> **Source text**
□ □ □ □
But before I ask them anything else that morning I have to know one thing: why release anything in 2016 on cassette?

“To me it makes complete sense,” says Nick “The way the music world works now it’s another way for subcultures to keep their music subcultural. It’s more exclusive as a result.”

“Things are moving towards the intangible, so this goes in the opposite direction,” adds Derek. “I like keeping a physical thing a part of our music.”

Just like they designed their own logo, screen printed their own shirts at Anna’s house and recruited a friend to make their pins, cassettes are something Way Out could make themselves. Of course there’s a strong dose of pragmatism to it. It’s cheaper than pressing vinyl. Plus you need something for people to take away from your shows.

“All idealism aside it still comes with a download code,” Derek says, conceding to the fact that while it’s a novel thing to have, it’s not part of any subversive, analog revolution. I would have purchased the EP either way, but as a believer in the importance of physical media (aka a packrat) I’ll take a cassette I never plan on playing any day over a cold, impersonal download code.
□ □ □ □
> **Data provided**

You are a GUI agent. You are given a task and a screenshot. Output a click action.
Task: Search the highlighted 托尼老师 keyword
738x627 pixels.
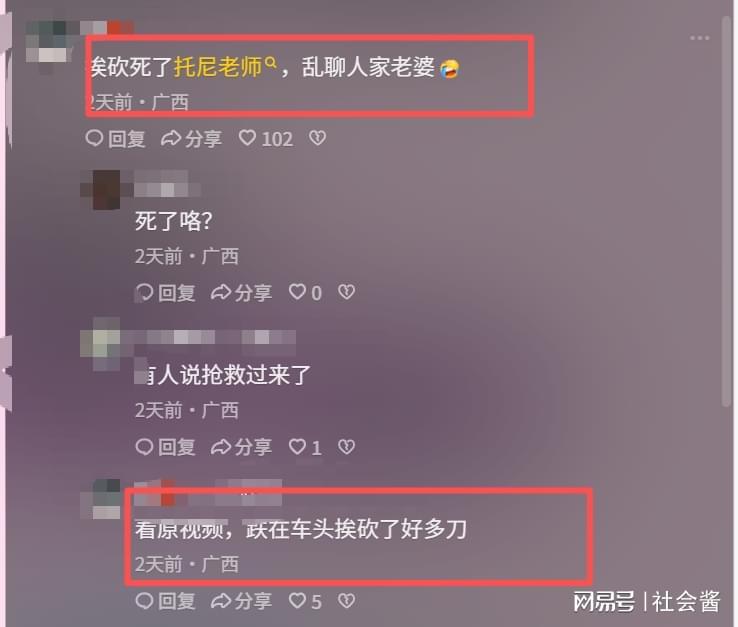point(225,66)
□ □ □ □
> **Set tasks**
1 - Using the cassette text, say whether each statement agrees with it, answering yes or no and quoting the deciding words: (a) Way Out screen printed their own shirts at Anna's house. (b) Making cassettes costs more than pressing vinyl. (c) The cassette comes without a download code.
2 - According to the cassette text, who made Way Out's pins?
3 - Sum up the cassette text in two sentences.

> **Answer set**
1 -
(a) Yes: "screen printed their own shirts at Anna’s house"
(b) No: "It’s cheaper than pressing vinyl."
(c) No: "it still comes with a download code"

2 - A friend the band recruited made their pins.

3 - Asked why they would release music on cassette in 2016, Way Out's members say it keeps subcultural music exclusive and keeps something physical in their music as things move toward the intangible. The choice is also practical, since cassettes are cheaper than vinyl, the band can make them themselves, and they give people something to take away from shows, though Derek notes the cassette still comes with a download code.